Man würde liebend gerne auch anderen Träumern und Wüterichen zum Perspektivenwechsel raten. Zum Beispiel jenen „reizenden“ Mitbürgern, die vor ein paar Tagen in Wiener Neustadt großen Autos die Reifen-Luft ausließen. Nein, das ist kein harmloser „Klima-Aktivismus“ mehr, sondern überschreitet eine Grenze, gefährdet im schlimmsten Fall sogar Menschenleben. Wenn so ein angeblicher Aktivist (beiderlei Geschlechts) mal eine Zeit lang als kleiner Lieferant, Taxler oder Pendler unterwegs wäre, würde er oder sie ahnen, dass auch die morgendlichen Straßenblockaden mehr alltägliche Verzweiflung und Ärger, als Verständnis für klimapolitische Anliegen erzeugen.
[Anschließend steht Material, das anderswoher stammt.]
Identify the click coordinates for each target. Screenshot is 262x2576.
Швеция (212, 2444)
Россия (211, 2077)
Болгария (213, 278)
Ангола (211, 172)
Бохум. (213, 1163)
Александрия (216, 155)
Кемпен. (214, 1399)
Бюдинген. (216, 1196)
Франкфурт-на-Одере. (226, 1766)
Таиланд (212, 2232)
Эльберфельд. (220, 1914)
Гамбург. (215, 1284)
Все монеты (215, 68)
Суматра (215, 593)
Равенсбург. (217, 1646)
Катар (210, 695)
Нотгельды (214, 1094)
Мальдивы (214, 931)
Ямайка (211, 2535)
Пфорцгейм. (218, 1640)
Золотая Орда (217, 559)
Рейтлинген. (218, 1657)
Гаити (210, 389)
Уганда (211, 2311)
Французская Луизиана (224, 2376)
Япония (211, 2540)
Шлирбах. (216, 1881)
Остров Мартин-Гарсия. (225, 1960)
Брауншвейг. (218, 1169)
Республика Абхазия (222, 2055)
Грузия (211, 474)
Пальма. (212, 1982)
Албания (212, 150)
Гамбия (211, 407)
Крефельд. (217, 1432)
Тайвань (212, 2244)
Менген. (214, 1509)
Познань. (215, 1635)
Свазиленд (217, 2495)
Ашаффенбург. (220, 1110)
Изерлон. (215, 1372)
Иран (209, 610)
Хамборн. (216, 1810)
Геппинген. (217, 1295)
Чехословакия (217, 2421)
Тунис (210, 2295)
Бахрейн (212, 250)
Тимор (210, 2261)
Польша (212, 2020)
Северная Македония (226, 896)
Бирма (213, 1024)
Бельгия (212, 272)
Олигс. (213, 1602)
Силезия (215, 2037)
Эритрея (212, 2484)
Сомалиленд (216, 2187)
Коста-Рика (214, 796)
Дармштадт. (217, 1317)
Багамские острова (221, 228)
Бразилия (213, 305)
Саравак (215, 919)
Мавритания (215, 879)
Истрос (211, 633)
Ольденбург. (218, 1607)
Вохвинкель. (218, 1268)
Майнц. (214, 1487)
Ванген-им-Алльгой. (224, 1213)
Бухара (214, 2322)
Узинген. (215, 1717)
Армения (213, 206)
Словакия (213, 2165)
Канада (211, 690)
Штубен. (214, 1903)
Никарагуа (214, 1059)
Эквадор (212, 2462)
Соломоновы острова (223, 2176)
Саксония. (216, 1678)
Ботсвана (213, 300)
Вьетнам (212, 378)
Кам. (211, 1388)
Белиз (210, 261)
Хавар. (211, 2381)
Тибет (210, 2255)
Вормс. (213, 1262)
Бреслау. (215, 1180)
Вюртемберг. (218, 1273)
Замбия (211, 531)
Der Standort bestimmt eben oft genug den Standpunkt.

Das beweist auch regelmäßig  die FPÖ, sobald sie in Regierungsverantwortung gelangt. Zuerst große bis komplett überzogen aggressive Töne spucken, und dann vom Asylwesen bis zu Postenbesetzungen nicht anders regieren als die anderen. 
Apropos Posten: Die Grünen führen gerade ebenso vor, dass sie keinen Deut moralischer handeln als ÖVP oder FPÖ. Denn worin unterscheiden sich die aktuellen Besetzungen von Ministerin Leonore Gewessler mit rein zufällig ihr Nahestehenden in der Asfinag (Aufsichtsrätin und Finanzchef) und der  Austro Control (Geschäftsführung) von der inkriminierten Postenvergabe an Peter Sidlo bei den Casinos? Der war ja ebenfalls nicht nur ein blauer Günstling, der einen roten Günstling abgelöst hatte.
Und dann betrieb diese Woche noch Sven Hergovich wilde Oppositionspolitik, obwohl er als SP-Landesrat zwar nicht Teil der Koalition, aber doch der NÖ-Proporzregierung ist. So wie er gegen den „Promi-Umtrunk auf Steuerzahlerkosten“ von Johanna Mikl-Leitner in Kitzbühel wütete, hätte man ihn gerne sachte daran erinnert, dass heuer auch der Wiener SPÖ-Stadtrat Peter Hanke für ein Wirtschaftsfrühstück in Kitzbühel weilte und 2023 sogar beim New Yorker Opernball Hof hielt. Gut so – keine schlechte Wien-Werbung! Vielleicht sollte man prinzipiell öfter die Luft anhalten als Luft rauslassen – und Dinge auch  andersrum betrachten.